● **DATA ENTRIES**
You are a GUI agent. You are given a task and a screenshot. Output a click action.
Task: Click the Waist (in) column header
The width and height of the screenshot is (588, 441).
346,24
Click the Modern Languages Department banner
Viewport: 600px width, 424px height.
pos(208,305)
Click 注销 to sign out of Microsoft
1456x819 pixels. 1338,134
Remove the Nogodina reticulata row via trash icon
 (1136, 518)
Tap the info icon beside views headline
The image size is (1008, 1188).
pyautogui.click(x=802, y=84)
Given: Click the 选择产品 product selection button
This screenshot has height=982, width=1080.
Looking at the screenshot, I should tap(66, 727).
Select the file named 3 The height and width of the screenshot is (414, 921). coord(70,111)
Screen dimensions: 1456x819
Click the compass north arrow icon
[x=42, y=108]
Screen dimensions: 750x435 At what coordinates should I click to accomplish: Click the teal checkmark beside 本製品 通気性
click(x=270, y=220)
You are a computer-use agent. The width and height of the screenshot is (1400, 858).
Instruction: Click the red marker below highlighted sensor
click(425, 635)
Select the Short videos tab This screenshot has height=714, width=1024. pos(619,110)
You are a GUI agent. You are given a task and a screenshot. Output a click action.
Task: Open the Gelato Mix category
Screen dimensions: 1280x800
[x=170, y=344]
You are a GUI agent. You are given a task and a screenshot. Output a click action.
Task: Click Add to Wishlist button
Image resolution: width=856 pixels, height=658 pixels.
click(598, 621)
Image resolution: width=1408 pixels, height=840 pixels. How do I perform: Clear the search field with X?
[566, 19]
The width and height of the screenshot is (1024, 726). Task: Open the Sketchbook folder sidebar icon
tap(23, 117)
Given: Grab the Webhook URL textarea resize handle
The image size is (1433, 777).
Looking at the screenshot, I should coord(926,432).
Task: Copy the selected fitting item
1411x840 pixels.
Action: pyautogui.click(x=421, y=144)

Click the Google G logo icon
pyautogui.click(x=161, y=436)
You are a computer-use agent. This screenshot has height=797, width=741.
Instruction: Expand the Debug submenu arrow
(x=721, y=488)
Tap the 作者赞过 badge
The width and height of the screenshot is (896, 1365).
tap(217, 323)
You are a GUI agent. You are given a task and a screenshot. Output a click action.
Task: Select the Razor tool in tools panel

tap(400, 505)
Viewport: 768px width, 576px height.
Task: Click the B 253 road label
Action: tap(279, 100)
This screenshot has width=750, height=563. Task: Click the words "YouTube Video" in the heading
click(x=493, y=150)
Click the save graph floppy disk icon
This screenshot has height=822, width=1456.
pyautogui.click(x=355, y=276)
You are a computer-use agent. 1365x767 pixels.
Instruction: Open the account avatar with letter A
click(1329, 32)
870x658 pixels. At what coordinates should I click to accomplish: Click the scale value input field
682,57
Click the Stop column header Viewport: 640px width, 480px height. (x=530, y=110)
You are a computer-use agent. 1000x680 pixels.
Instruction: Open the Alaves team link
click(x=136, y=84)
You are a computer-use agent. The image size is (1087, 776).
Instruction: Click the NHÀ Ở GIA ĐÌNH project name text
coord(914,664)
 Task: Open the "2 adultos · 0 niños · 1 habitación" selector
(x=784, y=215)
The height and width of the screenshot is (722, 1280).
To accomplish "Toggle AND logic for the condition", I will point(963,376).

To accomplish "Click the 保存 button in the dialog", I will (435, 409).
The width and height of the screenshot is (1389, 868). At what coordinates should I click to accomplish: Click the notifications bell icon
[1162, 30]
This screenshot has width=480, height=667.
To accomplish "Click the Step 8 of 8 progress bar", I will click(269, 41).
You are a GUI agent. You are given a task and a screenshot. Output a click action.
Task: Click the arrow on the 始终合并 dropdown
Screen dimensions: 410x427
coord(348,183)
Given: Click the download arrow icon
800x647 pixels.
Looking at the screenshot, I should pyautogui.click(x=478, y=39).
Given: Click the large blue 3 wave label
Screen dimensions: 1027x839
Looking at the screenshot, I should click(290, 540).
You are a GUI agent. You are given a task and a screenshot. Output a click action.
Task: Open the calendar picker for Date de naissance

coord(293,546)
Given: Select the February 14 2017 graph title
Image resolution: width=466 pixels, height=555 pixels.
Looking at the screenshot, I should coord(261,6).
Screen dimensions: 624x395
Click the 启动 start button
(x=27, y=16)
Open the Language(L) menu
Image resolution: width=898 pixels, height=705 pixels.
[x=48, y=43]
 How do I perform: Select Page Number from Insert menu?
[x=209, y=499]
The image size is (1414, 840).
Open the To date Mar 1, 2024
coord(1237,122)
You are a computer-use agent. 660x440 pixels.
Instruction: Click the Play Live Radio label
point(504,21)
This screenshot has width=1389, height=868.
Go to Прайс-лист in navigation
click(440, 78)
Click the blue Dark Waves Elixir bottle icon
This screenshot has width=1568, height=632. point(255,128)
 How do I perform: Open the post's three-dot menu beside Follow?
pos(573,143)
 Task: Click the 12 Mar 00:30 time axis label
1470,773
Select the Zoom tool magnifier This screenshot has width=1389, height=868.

● **WHAT TO PRODUCE**
Rewrite the whole listing above as a numbered list, leaving out any blank lines.

● **FINISHED EXERCISE**
1. You are a GUI agent. You are given a task and a screenshot. Output a click action.
2. Task: Click the Waist (in) column header
3. The width and height of the screenshot is (588, 441).
4. 346,24
5. Click the Modern Languages Department banner
6. Viewport: 600px width, 424px height.
7. pos(208,305)
8. Click 注销 to sign out of Microsoft
9. 1456x819 pixels. 1338,134
10. Remove the Nogodina reticulata row via trash icon
11.  (1136, 518)
12. Tap the info icon beside views headline
13. The image size is (1008, 1188).
14. pyautogui.click(x=802, y=84)
15. Given: Click the 选择产品 product selection button
16. This screenshot has height=982, width=1080.
17. Looking at the screenshot, I should tap(66, 727).
18. Select the file named 3 The height and width of the screenshot is (414, 921). coord(70,111)
19. Screen dimensions: 1456x819
20. Click the compass north arrow icon
21. [x=42, y=108]
22. Screen dimensions: 750x435 At what coordinates should I click to accomplish: Click the teal checkmark beside 本製品 通気性
23. click(x=270, y=220)
24. You are a computer-use agent. The width and height of the screenshot is (1400, 858).
25. Instruction: Click the red marker below highlighted sensor
26. click(425, 635)
27. Select the Short videos tab This screenshot has height=714, width=1024. pos(619,110)
28. You are a GUI agent. You are given a task and a screenshot. Output a click action.
29. Task: Open the Gelato Mix category
30. Screen dimensions: 1280x800
31. [x=170, y=344]
32. You are a GUI agent. You are given a task and a screenshot. Output a click action.
33. Task: Click Add to Wishlist button
34. Image resolution: width=856 pixels, height=658 pixels.
35. click(598, 621)
36. Image resolution: width=1408 pixels, height=840 pixels. How do I perform: Clear the search field with X?
37. [566, 19]
38. The width and height of the screenshot is (1024, 726). Task: Open the Sketchbook folder sidebar icon
39. tap(23, 117)
40. Given: Grab the Webhook URL textarea resize handle
41. The image size is (1433, 777).
42. Looking at the screenshot, I should coord(926,432).
43. Task: Copy the selected fitting item
44. 1411x840 pixels.
45. Action: pyautogui.click(x=421, y=144)
46. Click the Google G logo icon
47. pyautogui.click(x=161, y=436)
48. You are a computer-use agent. This screenshot has height=797, width=741.
49. Instruction: Expand the Debug submenu arrow
50. (x=721, y=488)
51. Tap the 作者赞过 badge
52. The width and height of the screenshot is (896, 1365).
53. tap(217, 323)
54. You are a GUI agent. You are given a task and a screenshot. Output a click action.
55. Task: Select the Razor tool in tools panel
56. tap(400, 505)
57. Viewport: 768px width, 576px height.
58. Task: Click the B 253 road label
59. Action: tap(279, 100)
60. This screenshot has width=750, height=563. Task: Click the words "YouTube Video" in the heading
61. click(x=493, y=150)
62. Click the save graph floppy disk icon
63. This screenshot has height=822, width=1456.
64. pyautogui.click(x=355, y=276)
65. You are a computer-use agent. 1365x767 pixels.
66. Instruction: Open the account avatar with letter A
67. click(1329, 32)
68. 870x658 pixels. At what coordinates should I click to accomplish: Click the scale value input field
69. 682,57
70. Click the Stop column header Viewport: 640px width, 480px height. (x=530, y=110)
71. You are a computer-use agent. 1000x680 pixels.
72. Instruction: Open the Alaves team link
73. click(x=136, y=84)
74. You are a computer-use agent. The image size is (1087, 776).
75. Instruction: Click the NHÀ Ở GIA ĐÌNH project name text
76. coord(914,664)
77.  Task: Open the "2 adultos · 0 niños · 1 habitación" selector
78. (x=784, y=215)
79. The height and width of the screenshot is (722, 1280).
80. To accomplish "Toggle AND logic for the condition", I will point(963,376).
81. To accomplish "Click the 保存 button in the dialog", I will (435, 409).
82. The width and height of the screenshot is (1389, 868). At what coordinates should I click to accomplish: Click the notifications bell icon
83. [1162, 30]
84. This screenshot has width=480, height=667.
85. To accomplish "Click the Step 8 of 8 progress bar", I will click(269, 41).
86. You are a GUI agent. You are given a task and a screenshot. Output a click action.
87. Task: Click the arrow on the 始终合并 dropdown
88. Screen dimensions: 410x427
89. coord(348,183)
90. Given: Click the download arrow icon
91. 800x647 pixels.
92. Looking at the screenshot, I should pyautogui.click(x=478, y=39).
93. Given: Click the large blue 3 wave label
94. Screen dimensions: 1027x839
95. Looking at the screenshot, I should click(290, 540).
96. You are a GUI agent. You are given a task and a screenshot. Output a click action.
97. Task: Open the calendar picker for Date de naissance
98. coord(293,546)
99. Given: Select the February 14 2017 graph title
100. Image resolution: width=466 pixels, height=555 pixels.
101. Looking at the screenshot, I should coord(261,6).
102. Screen dimensions: 624x395
103. Click the 启动 start button
104. (x=27, y=16)
105. Open the Language(L) menu
106. Image resolution: width=898 pixels, height=705 pixels.
107. [x=48, y=43]
108.  How do I perform: Select Page Number from Insert menu?
109. [x=209, y=499]
110. The image size is (1414, 840).
111. Open the To date Mar 1, 2024
112. coord(1237,122)
113. You are a computer-use agent. 660x440 pixels.
114. Instruction: Click the Play Live Radio label
115. point(504,21)
116. This screenshot has width=1389, height=868.
117. Go to Прайс-лист in navigation
118. click(440, 78)
119. Click the blue Dark Waves Elixir bottle icon
120. This screenshot has width=1568, height=632. point(255,128)
121.  How do I perform: Open the post's three-dot menu beside Follow?
122. pos(573,143)
123.  Task: Click the 12 Mar 00:30 time axis label
124. 1470,773
125. Select the Zoom tool magnifier This screenshot has width=1389, height=868.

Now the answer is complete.